А ведь на земле не только каша или человек умирают, а много-много всего! И пшено, привезенное из полка на прокорм, оказалось мертвым, то есть таким, что только в землю было можно зарыть. В роте упрямо варили из него кашу и надеялись, что оживет. Но пшено не оживало и было в столовом помещении тихо и грустно, будто на кладбище. И только однажды, на государственный праздник, обрадовали: выдали яблочного повидла, печения и конфет.
К исходу месяца было уже привычно слышать, как уважающие бога просили его послать хорошей каши, как материла тогда же тыловиков ротная комса, а все остальные громко полагались на судьбу и даже верили, что дожди капали все лето к несчастью. Приходя в столовую и пробуя сварившееся пшено, солдаты что ни день узнавали, что счастью их снова не бывать, а несчастье их прошлось важно по столам, наплевало со стервецой в котлы и чайники, выставленные обслугой, да растворилась под общее замиранье в поварском чаду, имея одно строгое должностное выражение.

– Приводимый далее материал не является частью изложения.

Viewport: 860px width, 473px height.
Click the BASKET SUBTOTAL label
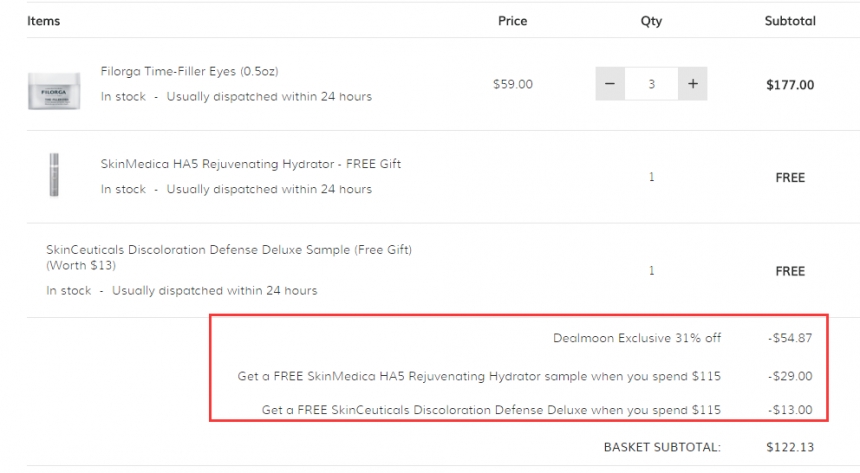(661, 447)
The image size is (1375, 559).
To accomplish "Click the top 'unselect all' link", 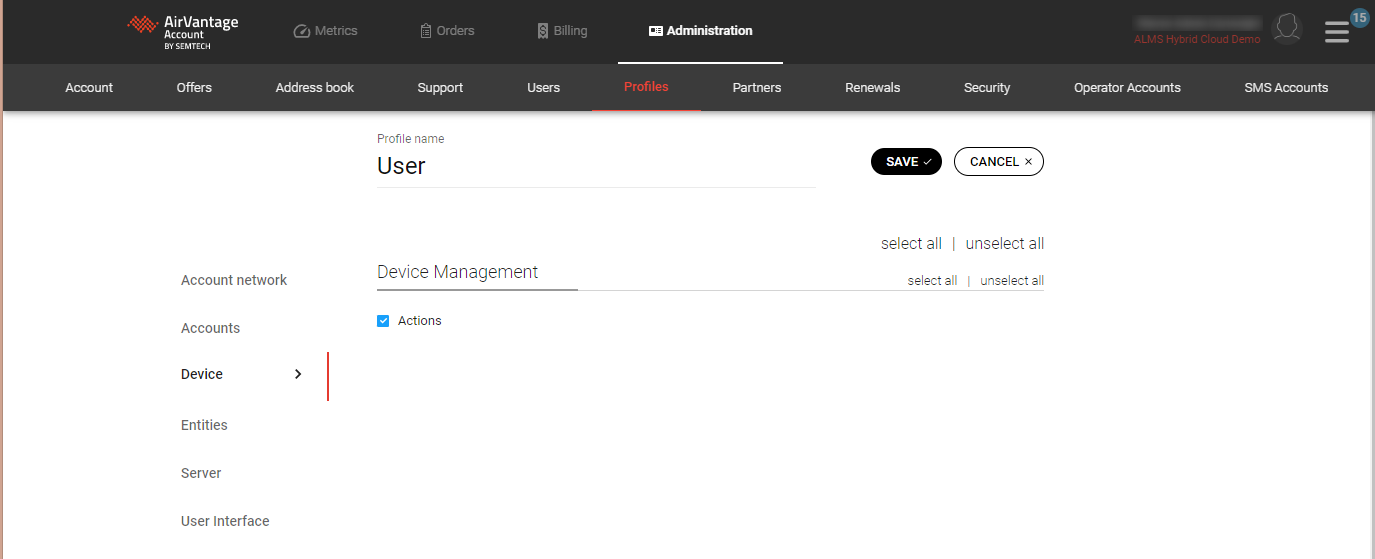I will [x=1004, y=244].
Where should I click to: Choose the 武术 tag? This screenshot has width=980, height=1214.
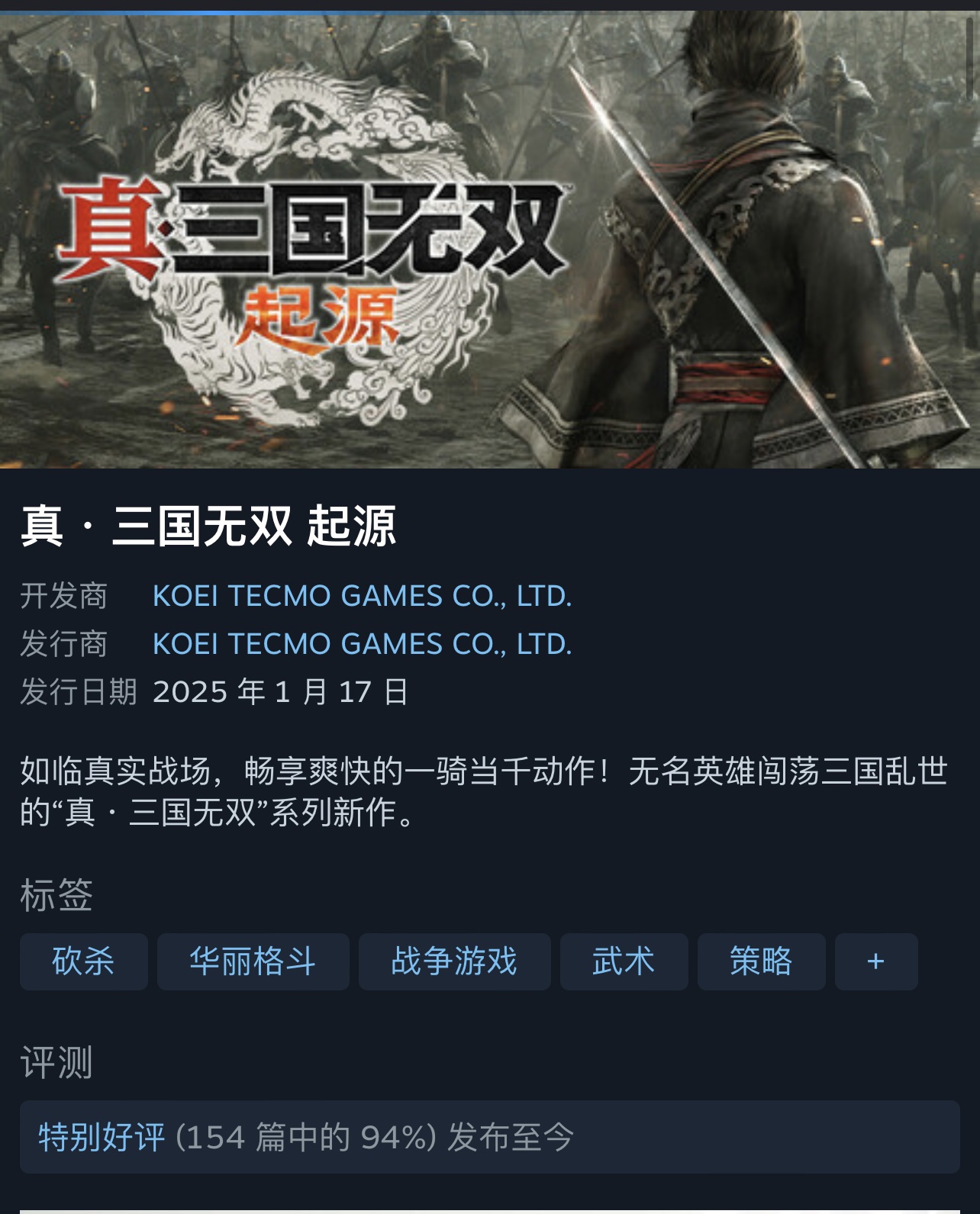[x=624, y=961]
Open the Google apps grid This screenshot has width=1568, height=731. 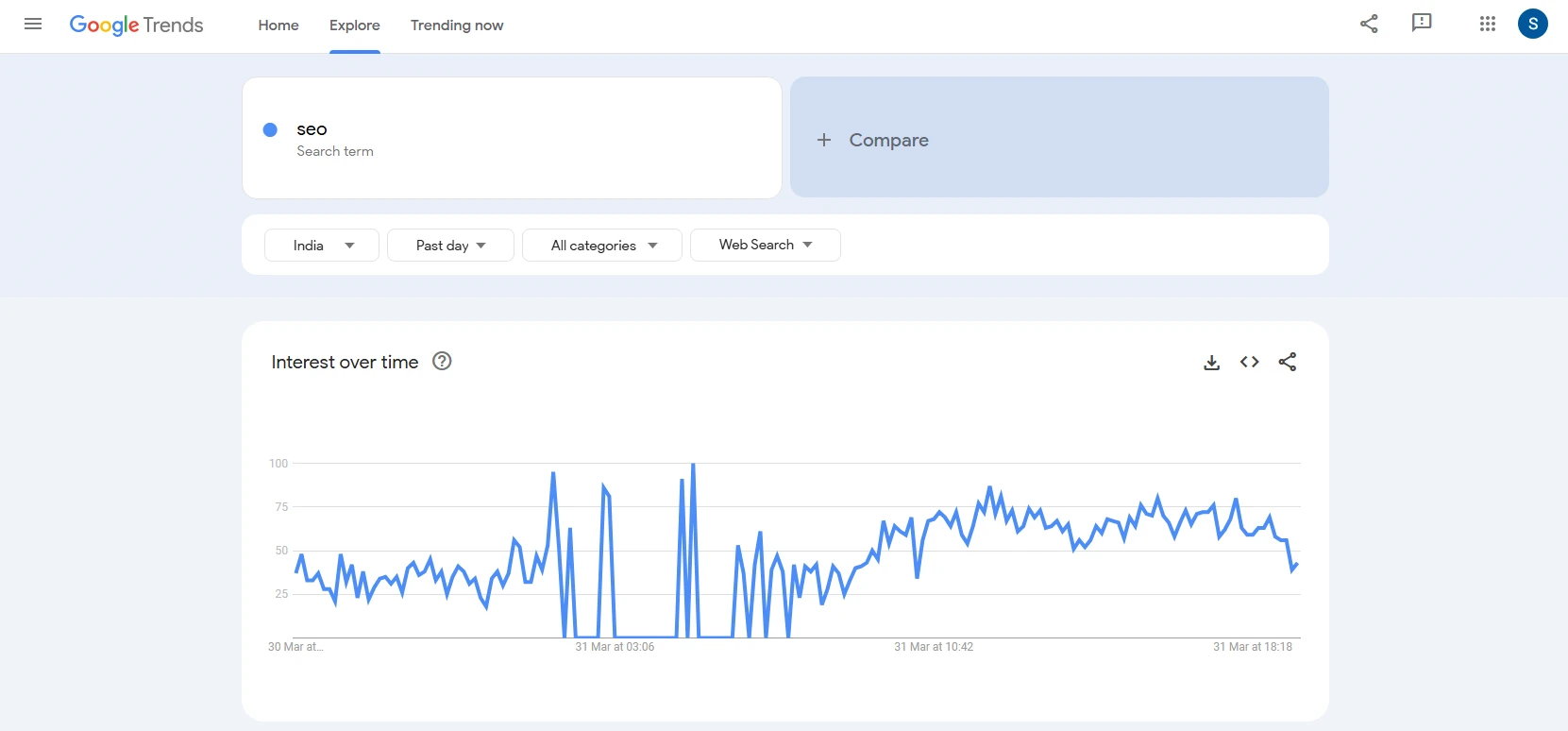(x=1488, y=25)
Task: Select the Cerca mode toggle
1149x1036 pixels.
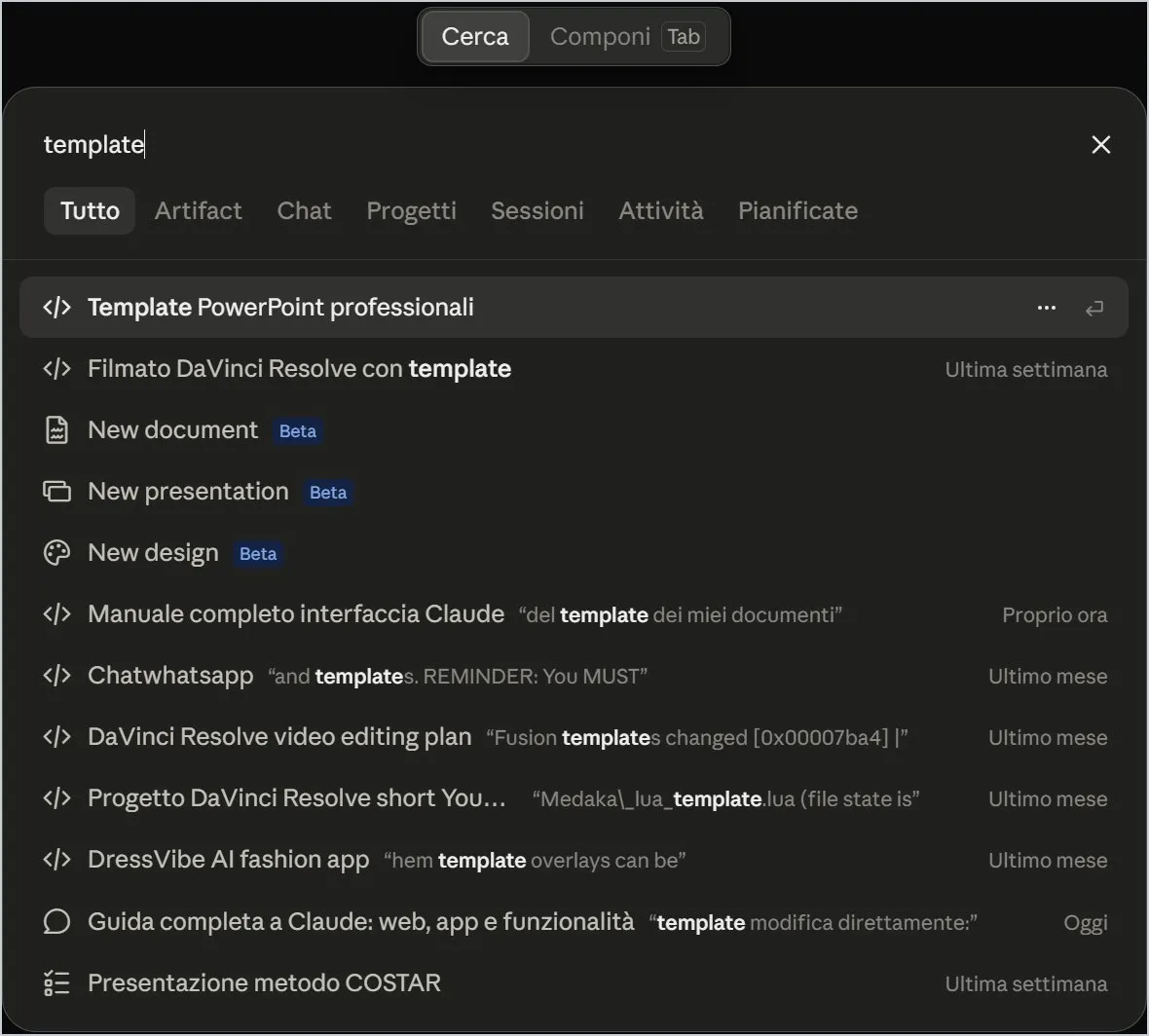Action: click(x=475, y=37)
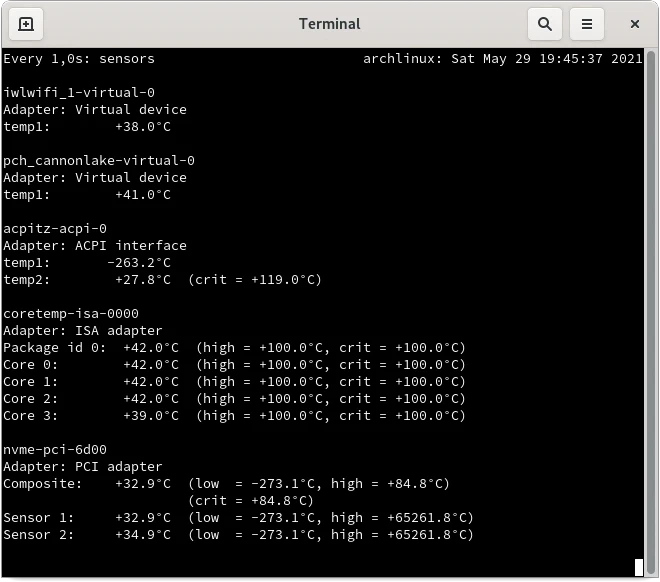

Вот кашей принялись давиться, она оказалась чужой тухлой на вкус. «Что же это?» — раздался в тишине голос. «Подвела кашка…» — вздохнул кто-то с уныньем. Солдаты поднялись от котелков и стали горевать. За оконцем, в степи, ветер вылепливал из глины облаков прохладные степные сумерки, которые закат багряно обжигал и суровил. Было душно и темно. Служивые теснились за долговязыми тощими столами, которые и сами встали рядом, от стены к стене, будто за хлебом и кашей.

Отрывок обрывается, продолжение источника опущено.